KGF 2 was one of the most widely anticipated movies of the year, enjoying a Pan India release right after RRR. And it holds onto its mettle as delivered quite unexpectedly by the first installment.
KGF Chapter 2 takes off right where the first part ended with clever recalls knitted across the movie through acts and songs that can refresh the audience's memory and enthusiasm. One of the most critical aspects that stands out for the KGF franchise while it would have an ultimate death drop for other movies is the continual elevation of the protagonist through hell and heaven. But the Mad Max level production values with a pumping background score by Basrur make you believe that trance and accept Yash as the larger-than-life Rocky and root for him.
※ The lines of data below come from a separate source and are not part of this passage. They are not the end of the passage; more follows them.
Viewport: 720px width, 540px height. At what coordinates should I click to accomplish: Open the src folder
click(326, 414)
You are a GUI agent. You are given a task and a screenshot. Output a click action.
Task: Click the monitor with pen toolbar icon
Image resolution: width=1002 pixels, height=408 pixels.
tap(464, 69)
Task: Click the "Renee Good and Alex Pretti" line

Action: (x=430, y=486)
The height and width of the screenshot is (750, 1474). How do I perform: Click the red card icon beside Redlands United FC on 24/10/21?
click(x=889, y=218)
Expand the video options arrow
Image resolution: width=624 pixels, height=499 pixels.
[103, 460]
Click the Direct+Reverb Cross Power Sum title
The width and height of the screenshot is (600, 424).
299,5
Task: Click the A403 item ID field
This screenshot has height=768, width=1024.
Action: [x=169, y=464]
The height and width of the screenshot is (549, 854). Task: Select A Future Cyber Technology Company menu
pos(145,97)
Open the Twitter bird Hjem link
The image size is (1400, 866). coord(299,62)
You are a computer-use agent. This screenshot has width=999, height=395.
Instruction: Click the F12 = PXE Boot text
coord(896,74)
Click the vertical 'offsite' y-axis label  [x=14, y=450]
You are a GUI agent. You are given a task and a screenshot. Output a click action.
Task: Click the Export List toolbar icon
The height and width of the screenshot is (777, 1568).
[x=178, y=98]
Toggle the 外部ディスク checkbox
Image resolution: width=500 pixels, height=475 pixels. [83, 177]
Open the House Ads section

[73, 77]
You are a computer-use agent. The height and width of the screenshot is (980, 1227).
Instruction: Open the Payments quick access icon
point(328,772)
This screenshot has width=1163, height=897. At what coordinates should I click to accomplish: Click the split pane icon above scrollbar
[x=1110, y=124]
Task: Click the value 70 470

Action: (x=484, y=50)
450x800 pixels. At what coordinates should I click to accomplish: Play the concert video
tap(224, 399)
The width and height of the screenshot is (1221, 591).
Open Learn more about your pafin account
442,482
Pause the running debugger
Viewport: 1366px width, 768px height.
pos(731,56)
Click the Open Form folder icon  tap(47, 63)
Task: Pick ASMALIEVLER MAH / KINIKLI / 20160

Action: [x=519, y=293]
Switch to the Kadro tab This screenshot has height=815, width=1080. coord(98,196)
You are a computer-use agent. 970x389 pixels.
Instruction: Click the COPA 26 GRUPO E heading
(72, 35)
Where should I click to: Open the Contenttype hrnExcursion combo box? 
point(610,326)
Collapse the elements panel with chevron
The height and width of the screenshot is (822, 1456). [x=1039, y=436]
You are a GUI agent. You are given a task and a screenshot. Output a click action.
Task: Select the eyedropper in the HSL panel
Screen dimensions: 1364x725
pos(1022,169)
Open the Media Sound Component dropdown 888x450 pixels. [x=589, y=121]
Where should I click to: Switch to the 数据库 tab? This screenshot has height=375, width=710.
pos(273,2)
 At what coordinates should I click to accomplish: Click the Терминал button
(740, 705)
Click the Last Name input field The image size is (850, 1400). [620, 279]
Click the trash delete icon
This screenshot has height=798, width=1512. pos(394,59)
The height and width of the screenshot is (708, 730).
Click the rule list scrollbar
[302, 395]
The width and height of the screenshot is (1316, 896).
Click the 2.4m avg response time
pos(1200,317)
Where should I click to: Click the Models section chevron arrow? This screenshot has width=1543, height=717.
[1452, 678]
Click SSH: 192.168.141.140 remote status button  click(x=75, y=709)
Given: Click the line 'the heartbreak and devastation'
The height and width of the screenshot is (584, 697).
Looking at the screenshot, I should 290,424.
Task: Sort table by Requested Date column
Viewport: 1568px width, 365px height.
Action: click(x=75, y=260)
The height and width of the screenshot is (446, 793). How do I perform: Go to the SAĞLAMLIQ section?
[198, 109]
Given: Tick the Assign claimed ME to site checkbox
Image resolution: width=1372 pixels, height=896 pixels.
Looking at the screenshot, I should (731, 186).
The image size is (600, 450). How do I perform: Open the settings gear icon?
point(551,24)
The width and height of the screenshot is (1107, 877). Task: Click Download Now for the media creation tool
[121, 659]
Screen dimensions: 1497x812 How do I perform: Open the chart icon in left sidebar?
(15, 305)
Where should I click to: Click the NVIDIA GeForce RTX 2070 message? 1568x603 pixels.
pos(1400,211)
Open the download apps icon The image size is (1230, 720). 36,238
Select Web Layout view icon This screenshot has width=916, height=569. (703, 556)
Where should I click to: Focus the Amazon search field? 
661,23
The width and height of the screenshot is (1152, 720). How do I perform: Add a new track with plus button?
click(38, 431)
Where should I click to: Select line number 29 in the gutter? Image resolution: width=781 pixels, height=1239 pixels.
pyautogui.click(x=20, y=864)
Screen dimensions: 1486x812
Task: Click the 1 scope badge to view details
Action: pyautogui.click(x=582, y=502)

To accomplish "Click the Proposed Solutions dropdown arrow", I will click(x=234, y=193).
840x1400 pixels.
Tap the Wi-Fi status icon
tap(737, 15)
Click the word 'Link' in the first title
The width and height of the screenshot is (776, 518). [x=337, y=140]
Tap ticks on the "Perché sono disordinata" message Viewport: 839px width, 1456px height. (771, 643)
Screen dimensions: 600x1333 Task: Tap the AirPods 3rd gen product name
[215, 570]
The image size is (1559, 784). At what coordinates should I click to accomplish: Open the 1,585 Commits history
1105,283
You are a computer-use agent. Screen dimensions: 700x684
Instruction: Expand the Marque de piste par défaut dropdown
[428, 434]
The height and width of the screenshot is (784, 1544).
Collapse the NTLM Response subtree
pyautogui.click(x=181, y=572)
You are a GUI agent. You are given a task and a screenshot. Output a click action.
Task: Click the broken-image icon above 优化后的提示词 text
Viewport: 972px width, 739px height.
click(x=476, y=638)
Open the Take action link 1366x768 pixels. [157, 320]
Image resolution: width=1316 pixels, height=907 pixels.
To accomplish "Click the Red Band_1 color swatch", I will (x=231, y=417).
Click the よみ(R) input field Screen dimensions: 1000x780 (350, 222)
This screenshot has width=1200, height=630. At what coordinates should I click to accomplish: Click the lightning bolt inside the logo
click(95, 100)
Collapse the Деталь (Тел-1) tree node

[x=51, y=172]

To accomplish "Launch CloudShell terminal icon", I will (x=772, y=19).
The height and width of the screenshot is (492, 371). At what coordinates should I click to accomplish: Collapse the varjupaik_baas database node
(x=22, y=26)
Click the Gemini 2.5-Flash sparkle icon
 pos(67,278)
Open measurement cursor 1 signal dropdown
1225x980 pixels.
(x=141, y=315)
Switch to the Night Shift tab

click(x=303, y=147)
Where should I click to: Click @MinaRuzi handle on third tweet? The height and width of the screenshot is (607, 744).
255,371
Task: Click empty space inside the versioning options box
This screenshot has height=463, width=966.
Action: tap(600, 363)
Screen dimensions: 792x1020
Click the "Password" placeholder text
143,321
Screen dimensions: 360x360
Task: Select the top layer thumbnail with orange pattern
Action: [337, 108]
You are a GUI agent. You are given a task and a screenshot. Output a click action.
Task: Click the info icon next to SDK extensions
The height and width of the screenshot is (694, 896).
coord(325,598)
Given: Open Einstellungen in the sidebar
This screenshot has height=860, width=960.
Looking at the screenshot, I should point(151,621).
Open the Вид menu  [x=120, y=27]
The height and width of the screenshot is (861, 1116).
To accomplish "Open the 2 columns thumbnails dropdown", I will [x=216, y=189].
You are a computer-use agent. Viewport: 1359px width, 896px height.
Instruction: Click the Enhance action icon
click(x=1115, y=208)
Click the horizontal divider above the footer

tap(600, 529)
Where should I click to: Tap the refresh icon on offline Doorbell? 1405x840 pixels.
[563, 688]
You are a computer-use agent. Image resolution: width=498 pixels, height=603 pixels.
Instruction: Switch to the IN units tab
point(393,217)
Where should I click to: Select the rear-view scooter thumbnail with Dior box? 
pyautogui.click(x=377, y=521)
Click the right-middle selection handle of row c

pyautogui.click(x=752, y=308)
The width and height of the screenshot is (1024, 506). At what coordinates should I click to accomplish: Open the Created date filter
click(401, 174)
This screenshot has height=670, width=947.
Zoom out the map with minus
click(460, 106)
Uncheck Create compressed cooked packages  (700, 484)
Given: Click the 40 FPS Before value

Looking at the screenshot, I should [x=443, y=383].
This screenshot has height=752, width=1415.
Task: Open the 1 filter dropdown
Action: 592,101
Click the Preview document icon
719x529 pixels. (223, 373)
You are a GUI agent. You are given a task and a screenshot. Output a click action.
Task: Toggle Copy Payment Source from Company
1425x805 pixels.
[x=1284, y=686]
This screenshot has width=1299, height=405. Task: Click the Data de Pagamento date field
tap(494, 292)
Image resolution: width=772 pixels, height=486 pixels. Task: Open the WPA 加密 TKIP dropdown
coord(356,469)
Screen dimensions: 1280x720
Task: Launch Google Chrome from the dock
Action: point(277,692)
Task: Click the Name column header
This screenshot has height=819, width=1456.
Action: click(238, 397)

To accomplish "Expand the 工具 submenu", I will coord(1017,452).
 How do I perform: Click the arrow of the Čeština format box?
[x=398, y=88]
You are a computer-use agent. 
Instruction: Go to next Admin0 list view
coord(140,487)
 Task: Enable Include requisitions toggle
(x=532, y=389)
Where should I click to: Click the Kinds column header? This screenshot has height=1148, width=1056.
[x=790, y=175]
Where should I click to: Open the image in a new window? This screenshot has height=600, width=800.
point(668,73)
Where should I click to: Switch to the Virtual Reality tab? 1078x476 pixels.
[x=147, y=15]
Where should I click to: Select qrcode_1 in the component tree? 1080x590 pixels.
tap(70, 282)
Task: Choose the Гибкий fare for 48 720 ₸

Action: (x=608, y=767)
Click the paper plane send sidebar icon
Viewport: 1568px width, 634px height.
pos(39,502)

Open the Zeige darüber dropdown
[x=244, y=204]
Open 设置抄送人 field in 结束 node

The elevations only take an upward graph leaving no stone unturned to satisfy the masses. One of the most admirable aspects right off the bat is the significantly reduced romantic angle in the storytelling which helps a lot in maintaining the focus of the movie and the residual romance is laced necessarily into the storytelling experience.
The production values are quite brilliant with a scary resemblance to the Mad Max universe in terms of the backdrop and the social power tropes. Each member of the main cast contributes quite uniquely to the epic that unfolds eventually into a ballad.
Sanjay Dutt as Adheera looks quite menacing and the rest of the antagonists follow the standards they have already set in the first movie. While delivering a worshipping storyline, the movie does highlight a very few negative elements of the protagonist that grounds him to err as a human although they are almost immediately rectified when he rises again with electrifying background music.
However, on a critical note, for someone who is not smitten by the KGF fever, the movie can seem overly inclined in a direction of flow that can be irritatingly loud and shallow in terms of exploring the characters and binding them into the storyline. It is rather a group of people blanketed into the protagonist Rocky. While the make-believe magic does work well, any complexity to the antagonists in lieu of their visual grandeur would have made the story arcs more enjoyable and the movie, an independent title capable of its praise.
KGF Chapter 2 delivers on the mass entertainment quotient expected of it, but it could use some non-linear dynamics in the storyline because once the fever is down, the rewatch value is quite low.